De hecho, la condena no se limita solo a quienes están dentro; del mismo modo, las familias que permanecen fuera son condenadas a estos sufrimientos de distintas formas y viven dolores similares, como la madre Çalık.
Por otro lado, también vemos y somos testigos de que detrás de estos sufrimientos hay declaraciones de acusados y testigos servidas en serie a la prensa, imágenes de acusados llevados ante el tribunal en fila, y personas que prácticamente bailan sobre esas imágenes y declaraciones. Sin duda, cualquier persona que posea una mínima conciencia puede ver que esta situación no es normal. Porque uno de los principios más fundamentales de la justicia es el secreto de la instrucción y la presunción de inocencia. Es tan evidente como la luz del día que todos estos principios han sido pisoteados en el proceso vivido.
Entonces debemos decir lo siguiente: siendo evidente que el derecho no lo permite, debe cuestionarse quién ha autorizado estas injusticias y estos sufrimientos, quién los ha amparado. Si vamos a "respetar" a la justicia, entonces debemos hacer esa pregunta ante todo para preservar la dignidad de la justicia a la que respetamos. Véase lo que dice el ex vicepresidente jubilado del Tribunal de Casación, Abdulkadir İlhan, en un artículo titulado "La detención preventiva y sus plazos":
"La detención preventiva no es en sí misma una pena, sino una medida cautelar de carácter excepcional a la que debe recurrirse solo en casos de necesidad.
Incluso cuando se dan sus condiciones, la detención preventiva no es obligatoria sino facultativa.

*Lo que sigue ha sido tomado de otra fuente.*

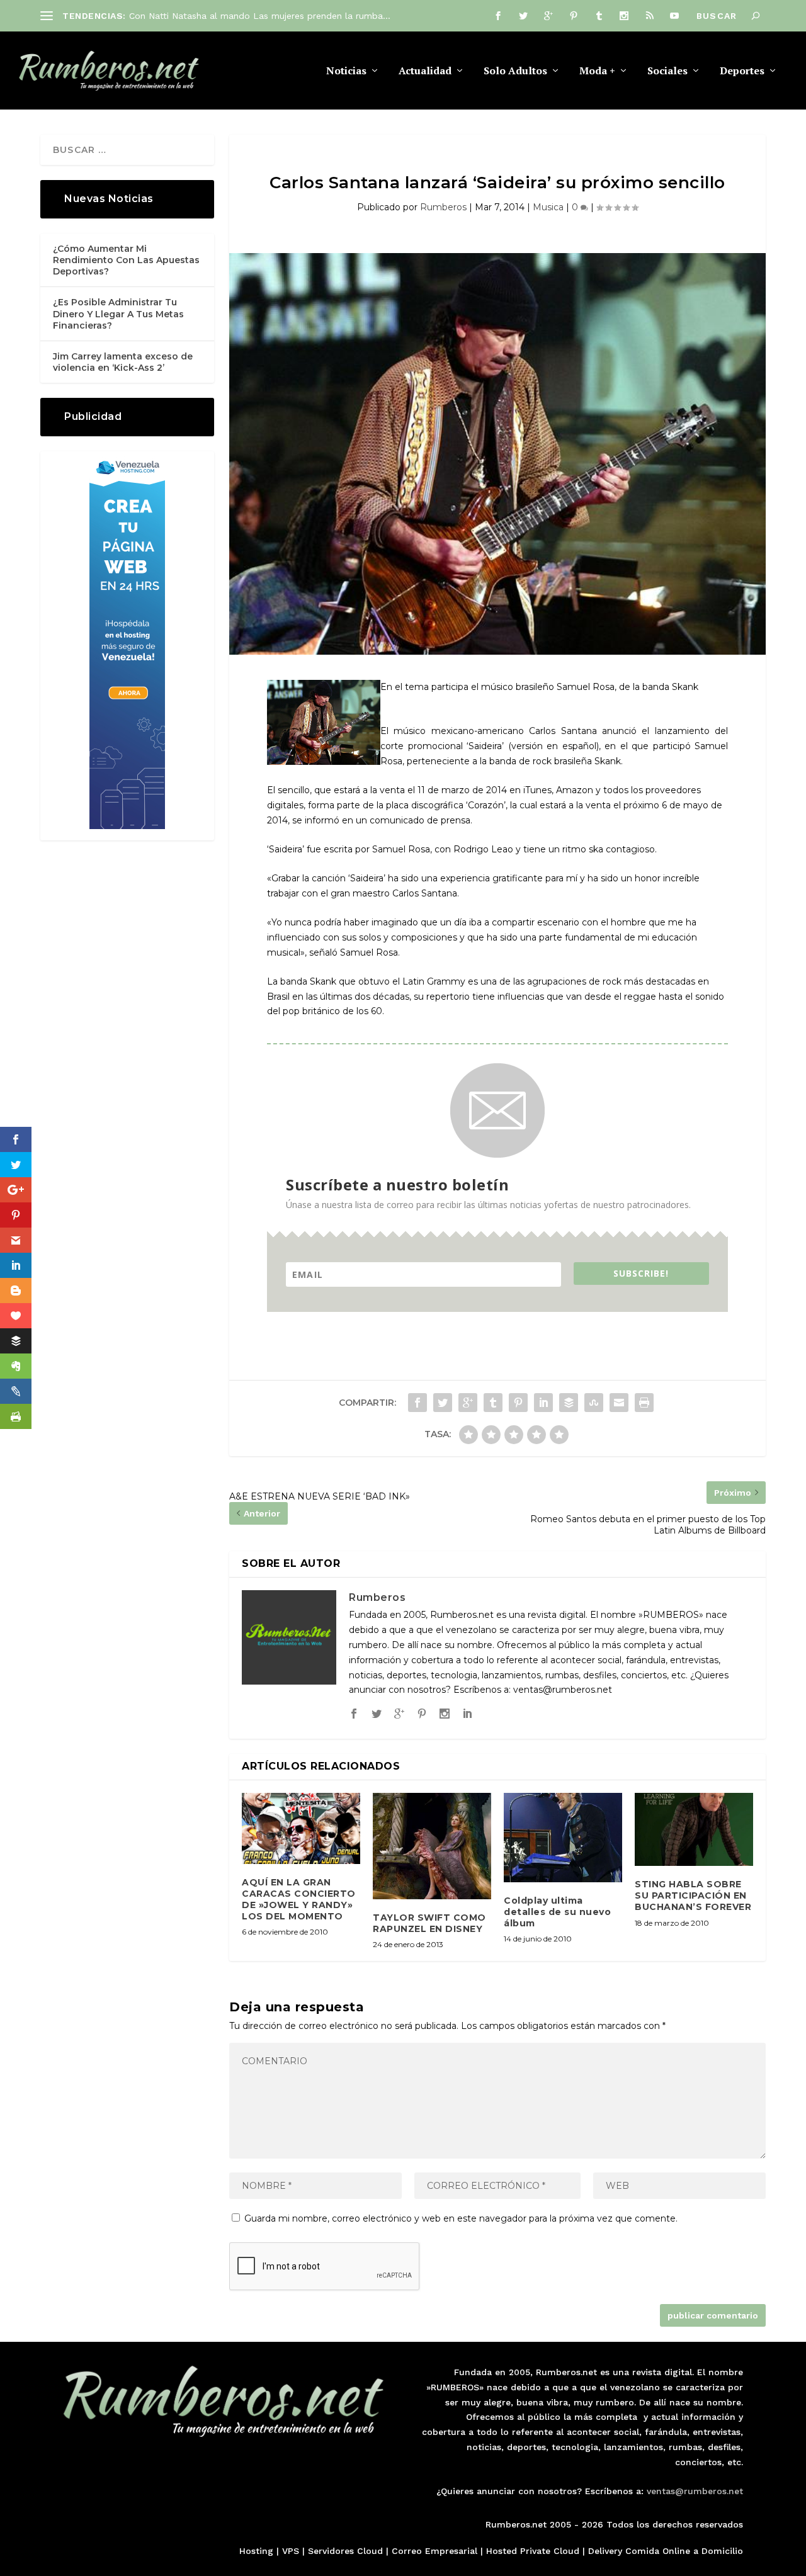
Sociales (667, 71)
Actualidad (425, 71)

Por ello, si no existen motivos de detención, no cabe restringir la libertad de las personas; y la existencia de motivos de detención tampoco implica necesariamente la detención, considerándose que, en su caso, la aplicación de la Institución de Control Judicial regulada en los artículos 109 y siguientes puede ser más humana y disuasoria."
Cabe señalar que estas líneas figuran actualmente en la página del Tribunal Constitucional.
Por otro lado, también sabemos que algunos políticos del AKP, aunque pocos, están incómodos con los desarrollos que se están produciendo. El alcalde de Fatih, Mehmet Ergün Turan, es uno de ellos. Las palabras "Mi esperanza es que nuestro compañero enfermo sea juzgado, a ser posible, bajo arresto domiciliario" le pertenecen, en referencia a Çalık. Asimismo, Şamil Tayyar, también del AKP, pidió que Murat Çalık fuera juzgado en libertad. Dijo: "El derecho se establece con justicia, no con un sentimiento de venganza", y recordó el más allá. Al mencionar el más allá, me vino a la mente un versículo de la sura An-Nisa. Antes de incluir ese versículo, quiero expresar lo siguiente.
Este proceso que he abordado en la persona de Murat Çalık pasará a la historia del país dejando heridas que no se olvidarán. Lo vemos en el clamor de una madre, en su grito, en la impotencia de un padre, en las lágrimas derramadas, en el silencio de las conciencias que se buscan y no se encuentran. Esta tierra sobre la que existimos ya carga con suficiente peso de las heridas mencionadas; ya no tiene ni la fuerza ni la resistencia para soportar más.
Vayamos a ese versículo. Véase lo que dice An-Nisa 135:
"¡Oh, creyentes! Sed firmes en la justicia y sed testigos ante Allah, aunque sea en contra de vosotros mismos, de vuestros padres y parientes. Tanto si se trata de ricos como de pobres, Allah está más cerca de ambos que vosotros. No sigáis las pasiones para no apartaros de la justicia. Y si torcéis o rehusáis, sabed que Allah está bien informado de lo que hacéis."